The developments will not alter ProHealth's timing for its $37
million expansion and renovation project at Oconomowoc Memorial,
which was announced in May, she said.
Jim Mueller, president of the insurance broker Frank F. Haack &
Associates, Wauwatosa, said the financial impact of the new hospital
will not be limited to ProHealth's hospital. The new medical center
will compete, at least to some degree, with facilities outside of
Waukesha County, such as Fort Memorial Hospital, Fort Atkinson, or
Froedtert Hospital, Wauwatosa.
"There will be many hospitals affected in admissions," Mueller
said.
Approval for Aurora's 14th acute-care hospital means the system
is done expanding for now, said Sue Ela, president of Aurora's
Kettle Moraine region.
"We feel pretty solid about the footprint Aurora will have with
the addition of this medical center," she said.

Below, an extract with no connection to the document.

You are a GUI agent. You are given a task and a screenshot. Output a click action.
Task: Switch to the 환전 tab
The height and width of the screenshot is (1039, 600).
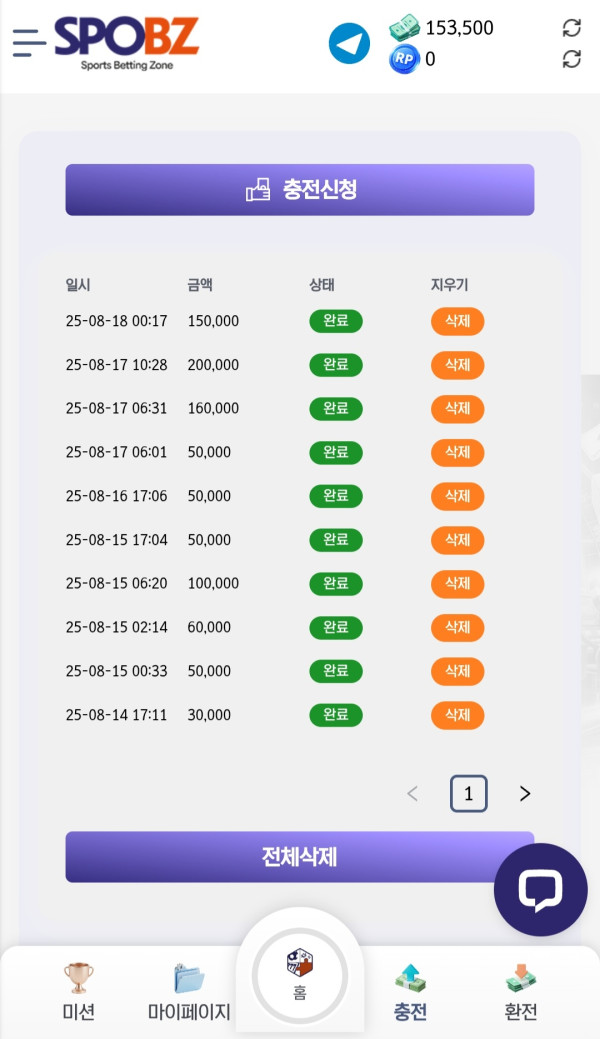(520, 992)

Aurora adds one of the state's fastest-growing counties to its
portfolio, and that means all major Aurora-owned facilities will be
within a reasonable distance of at least one of its general
hospitals.
Ground could be broken before the end of this year, Aurora
officials said after the agreement was finalized Aug. 15. Under the
deal, the city of Oconomowoc will use its "extra-territorial zoning
powers" to re-classify land in the southeast quadrant of the Pabst
Farms development, which lies in the town of Summit.

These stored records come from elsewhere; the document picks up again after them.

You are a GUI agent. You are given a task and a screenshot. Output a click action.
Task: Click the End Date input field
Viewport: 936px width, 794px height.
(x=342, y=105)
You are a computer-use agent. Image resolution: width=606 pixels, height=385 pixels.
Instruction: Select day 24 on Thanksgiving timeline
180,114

Rich Eggleston, spokesman for the Wisconsin Alliance of Cities,
Madison, said it was the first time he knows of that a city and an
unincorporated town agreed to such a plan without an underlying
dispute. The deal is essentially an end-run around oversight by the
Waukesha County Board, which had blocked the project.
Once that zoning re-classification occurs - anticipated within
four months, according to Oconomowoc Mayor Maury Sullivan - Aurora
can finalize building permits and begin construction.
Ela said the system will have to revise its cost projections for
the project. The estimated cost of $166 million does not completely
reflect sharp increases in the cost of construction materials and
medical equipment.
"We've had these plans on the back burner while we worked on
this," she said. "We'll have to revisit those."
A general contractor has not been named, she said, but Ela said
Aurora will continue to consult closely with Hammes Co., Brookfield.
The project's cost was at the core of many opponents' arguments.
They believe Aurora's new hospital will unnecessarily duplicate
already-existing services and bleed through to health insurance
costs.
The deal that finally broke the five-year dispute was brokered
privately during a series of meetings involving leaders of
Oconomowoc, the town of Summit, Pabst Farms and Aurora.
Sullivan, who served on the Oconomowoc Memorial board before
being elected in 2004, said his decision to negotiate instead of
continuing a legal fight was driven by necessity.
If the legal challenges failed, the city of Oconomowoc could have
been ordered to pay damages to Aurora that may have bankrupted the
city. Also, other development within Pabst Farms - including a
$200-million plus shopping mall proposed by General Growth
Properties Inc., Chicago - was stalled as long as legal disputes
continued.
"It just seems to me Aurora wasn't going to stop until it was
done," said Carson. "They were just going to figure out a way."